Yoko had kept kissing her for what felt like an eternity, until all Touya could taste was her girlfriend’s teeth and honey-flavored lipstick. It was a taste she had grown accustomed to, the sickly sweet taste of honey and venom, one she had to wash out of her mouth for years to come. At some point, Yoko had sighed and opened the passenger seat’s door for Touya, circled the car and sat at the driver’s seat, taking off into the mild evening.
And then… And then… The memory became a bit murkier there. Touya shifted her weight and her shoulder scraped a bit against the light plaster of the wall behind her, as if begging her to resurface from her dive in her memories before she burnt herself on the dim embers, but she was too obtuse to listen. She tried to remember where they had gone that night – Yoko had picked, hadn’t she? She was always the one who chose what to do of their dates and Touya would simply swipe her card no matter what Yoko wanted to do, because she had been too infatuated to care about prices at the time. Ah, yes: they had gone to the cinema that evening, and Touya, wrecked by her post-exam tiredness and the jet-lag, had accidentally fallen asleep on Yoko’s shoulder halfway through. She could vaguely remember the movie being about two best friends with a pretty clear attraction for each other, kept from having a relationship because they were both girls in a homophobic small city, and one of the two began to kill all of the people who asked her best friend out.
“I kinda get her,” Yoko had said, Touya struggling to keep her eyes open already by that point.
“Do you?” she had yawned.
Yoko had nodded, grinning with all of her teeth bared without looking away from the big screen. “I’d kill anyone who even lays eyes on you. You’re mine and no one can ever have you”.

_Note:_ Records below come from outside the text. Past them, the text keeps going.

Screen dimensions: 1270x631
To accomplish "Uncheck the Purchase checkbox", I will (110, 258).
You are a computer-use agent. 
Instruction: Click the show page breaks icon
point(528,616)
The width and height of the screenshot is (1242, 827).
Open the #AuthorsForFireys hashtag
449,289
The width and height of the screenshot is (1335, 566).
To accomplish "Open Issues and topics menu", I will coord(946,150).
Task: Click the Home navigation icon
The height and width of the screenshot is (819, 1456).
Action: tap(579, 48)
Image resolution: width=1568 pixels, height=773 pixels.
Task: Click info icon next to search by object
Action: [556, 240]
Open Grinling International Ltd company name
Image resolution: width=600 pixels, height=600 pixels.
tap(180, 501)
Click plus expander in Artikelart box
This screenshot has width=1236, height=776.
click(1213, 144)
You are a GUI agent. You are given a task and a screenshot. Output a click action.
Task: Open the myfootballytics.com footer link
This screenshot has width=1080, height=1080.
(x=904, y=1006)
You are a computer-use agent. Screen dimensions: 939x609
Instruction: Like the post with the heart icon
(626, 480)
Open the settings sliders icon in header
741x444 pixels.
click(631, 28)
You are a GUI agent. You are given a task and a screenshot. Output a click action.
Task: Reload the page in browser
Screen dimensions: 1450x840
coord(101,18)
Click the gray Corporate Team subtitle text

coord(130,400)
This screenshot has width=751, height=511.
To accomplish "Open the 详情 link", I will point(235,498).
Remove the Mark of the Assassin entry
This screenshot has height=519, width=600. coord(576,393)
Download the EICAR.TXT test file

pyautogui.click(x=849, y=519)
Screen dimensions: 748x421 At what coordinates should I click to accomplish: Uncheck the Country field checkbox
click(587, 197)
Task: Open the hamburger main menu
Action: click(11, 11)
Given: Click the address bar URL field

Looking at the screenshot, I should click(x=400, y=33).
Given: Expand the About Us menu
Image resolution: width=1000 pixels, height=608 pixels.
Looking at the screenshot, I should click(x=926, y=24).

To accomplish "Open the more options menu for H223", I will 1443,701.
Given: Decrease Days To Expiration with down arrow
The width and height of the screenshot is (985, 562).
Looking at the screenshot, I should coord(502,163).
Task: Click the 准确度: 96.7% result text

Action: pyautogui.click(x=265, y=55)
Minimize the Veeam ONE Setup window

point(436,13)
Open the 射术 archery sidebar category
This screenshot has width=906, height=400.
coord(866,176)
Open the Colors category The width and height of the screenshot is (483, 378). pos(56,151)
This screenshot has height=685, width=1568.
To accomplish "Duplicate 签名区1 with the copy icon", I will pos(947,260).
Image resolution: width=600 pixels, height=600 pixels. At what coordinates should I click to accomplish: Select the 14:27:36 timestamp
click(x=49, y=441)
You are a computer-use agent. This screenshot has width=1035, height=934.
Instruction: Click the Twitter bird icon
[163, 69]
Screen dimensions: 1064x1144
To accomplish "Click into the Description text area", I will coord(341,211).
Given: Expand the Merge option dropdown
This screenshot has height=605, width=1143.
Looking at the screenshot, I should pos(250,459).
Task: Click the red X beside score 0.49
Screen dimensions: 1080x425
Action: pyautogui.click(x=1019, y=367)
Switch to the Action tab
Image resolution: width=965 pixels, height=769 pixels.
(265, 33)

It had sent shivers down Touya’s spine, managed to keep her awake for a little longer, her heart pounding in a sour emotion she couldn’t quite place. They had sat in Yoko’s car for a little while before she accompanied Touya back home. “Touyakkun,” she had called, stabbing her chopsticks through her cup of instant ramen they had bought from a Seven-Eleven, “what do you think you’d be doing now if you had never met me?”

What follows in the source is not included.